Analyst firm Westwood Global Energy Group said the UK is a “buyer’s market”, with several acquisition opportunities but a small pool of buyers.
“Some deals to watch include the conclusion of the Shell and ExxonMobil SNS portfolio sale, TotalEnergies rationalising its UK portfolio (e.g. sale of Laggan Tormore), and farm-out processes for Rosebank and Cambo” the firm said.
TotalEnergies
It was reported in September that TotalEnergies (XPAR: TTE) was looking to sell its remaining stake in the Greater Laggan Area.
That move followed a 20% offload of the West of Shetland production base in 2022 to Kistos for £125m plus contingent payments.
Viaro Energy and Ineos each hold a 20% stake in the fields.
TotalEnergies has been weighing up investment decisions in the West of Shetland.
Partner Kistos has been “ready to sanction” the 100m barrel Glendronach discovery and the Edradour West project.
However operator TotalEnergies seemed to pour cold water on that in September, citing the “cost environment and the lack of predictability on fiscal terms” making FID challenging.
Shell and Exxon
Last year it was reported Shell (LON: SHEL) and Exxon Mobil (NYSE: XOM) were seeking the sale of a large package of southern North Sea assets in the UK and Dutch sectors.
Those include the Clipper Leman Alpha Complex and the Bacton Terminal in Norfolk.
The proposed sale has been viewed as part of oil giants’ general move from ageing oil and gas in favour of new projects.
Weeks later, Shell was awarded a trio of carbon capture and storage licences in the southern North Sea.
Analysts said the asset sale made strategic sense as it could help fund CCS expansion.
Cambo: ‘A key milestone could be reached’
Farm out processes for the two largest and most controversial projects in the UK sector are also on the cards this year – Cambo and Rosebank.
Shell exited the Cambo oil project in the West of Shetland in September, making operator Ithaca Energy (LON: ITH) 100% owner, despite hopes for another buyer when a sales process was launched in May for Shell’s stake.
Westwood Global pointed out that a “key milestone” could be reached as the licence renewal date approaches on 31 March.
“Ithaca could take FID in 2024 to hold on to the licence”, said Westwood.
The hunt for a new partner continues.
Rosebank
Meanwhile the search is on for another firm to partner on the Rosebank field.
Reuters reported in November that Equinor was preparing to sell a 20% stake in the field, hoped to fetch around $1.5bn.

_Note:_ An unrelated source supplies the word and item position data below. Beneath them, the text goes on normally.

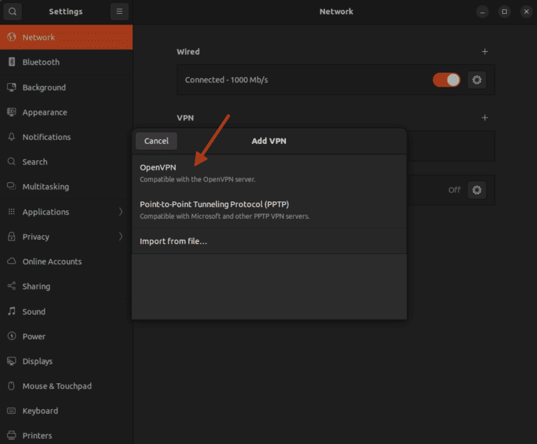
Task: Open the hamburger menu in Settings header
Action: click(120, 12)
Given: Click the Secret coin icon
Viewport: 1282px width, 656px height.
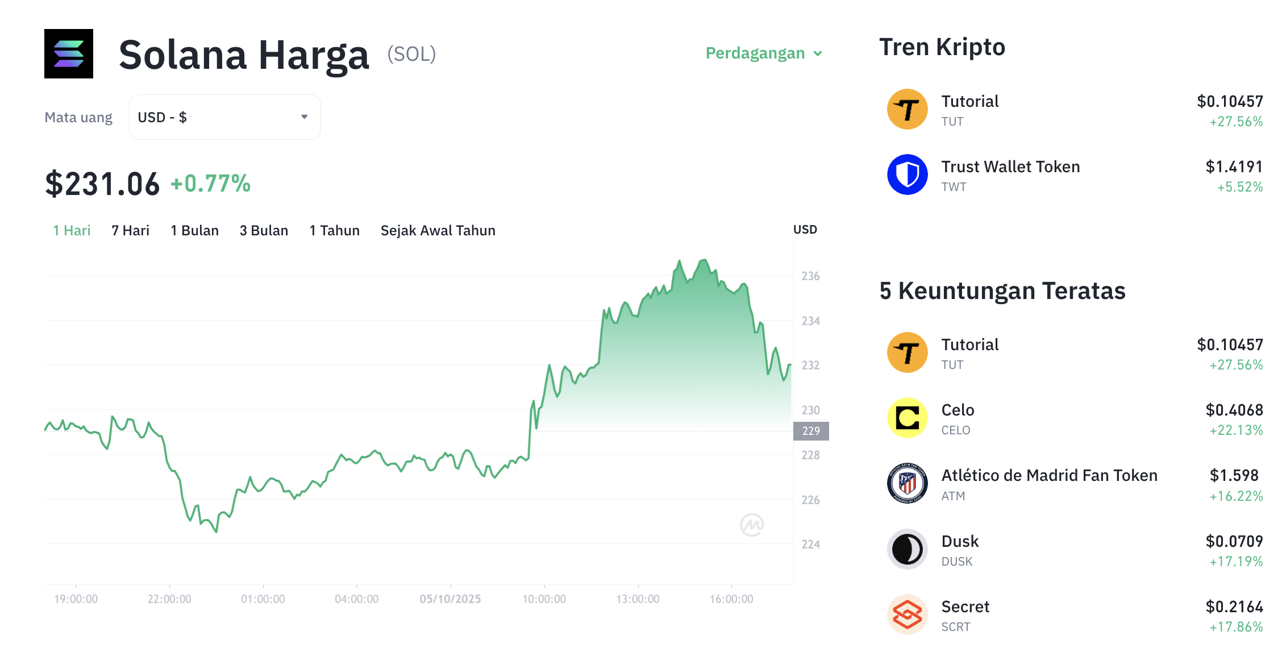Looking at the screenshot, I should (x=907, y=615).
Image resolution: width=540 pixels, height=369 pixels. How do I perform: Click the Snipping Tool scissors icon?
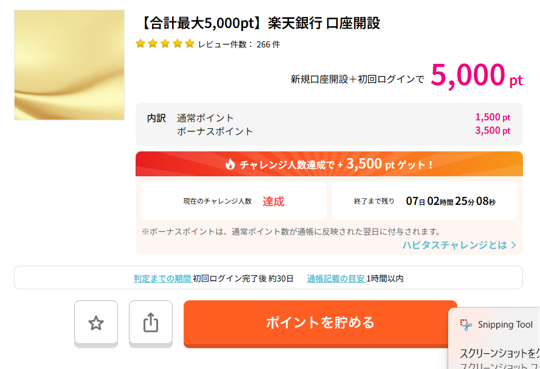pos(466,325)
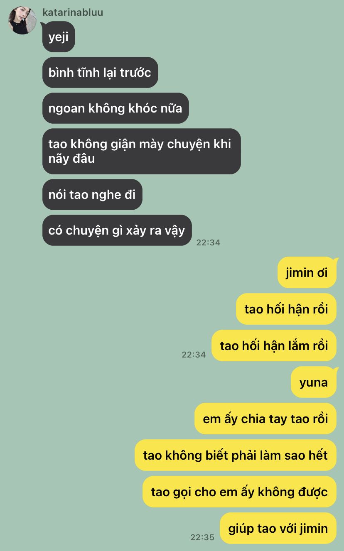
Task: Tap the 'có chuyện gì xảy ra vậy' message
Action: 117,230
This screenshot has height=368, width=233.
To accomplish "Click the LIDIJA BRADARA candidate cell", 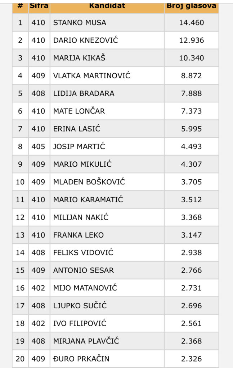I will pos(84,93).
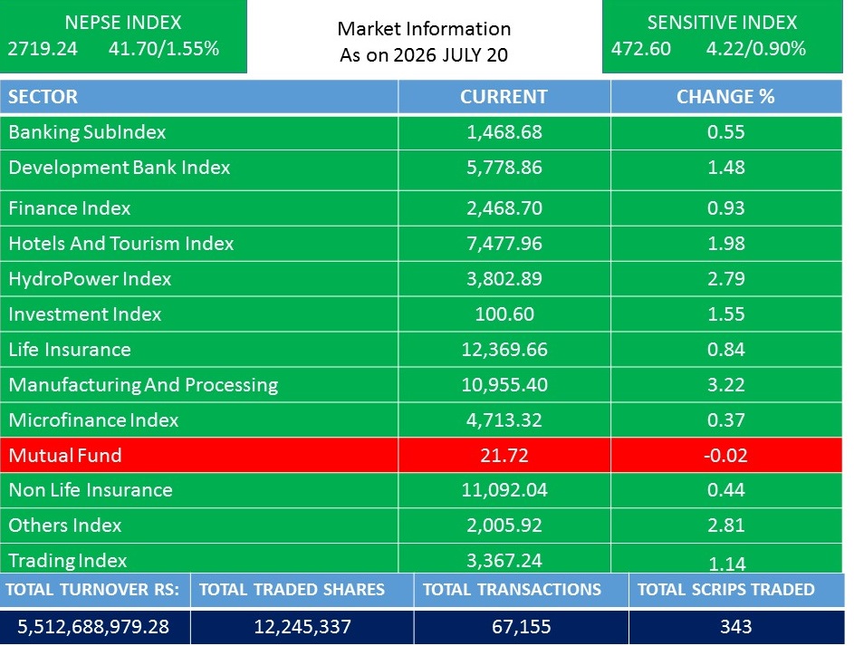Click the red Mutual Fund row
854x646 pixels.
[x=421, y=455]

Equinor has an 80% stake in the project – the largest development in UK waters – after acquiring Suncor’s UK portfolio in 2023.
Harbour Energy
Westwood also pointed to Harbour Energy’s (LON: HBR) $11.2bn deal to acquire the assets of Germany’s Wintershall DEA.
Due to close in Q4, it shows “international growth ambitions” for Harbour, which is currently the UK’s largest oil and gas producer, as around 50% of the portfolio being taken on is in Norway.

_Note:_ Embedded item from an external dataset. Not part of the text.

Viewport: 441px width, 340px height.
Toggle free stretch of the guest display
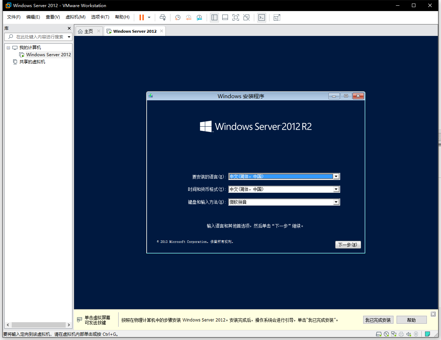point(276,17)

Questions linger over closure of the deal as Germany voices unrest – read more here.
North Sea deals – big players in Norway
Overall the value of of deals in 2023 was higher than 2022, in part down to Harbour, said Westwood.
“The outlook for M&A activity in 2024 is expected to remain tight. Norway has a relatively low number of companies in operation on the shelf, with fewer opportunities coming onto the market than other countries in the region, such as the UK where the maturity of the basin and a higher number of players leads to a greater number of opportunities.
“Some larger players, however, could rationalise their portfolios; Equinor may continue to sell its equity in its higher emission assets, Aker BP could look to reduce its non-core assets, and PGNiG and Sval Energi are likely to continue searching for incremental growth opportunities as they build their Norwegian portfolios.”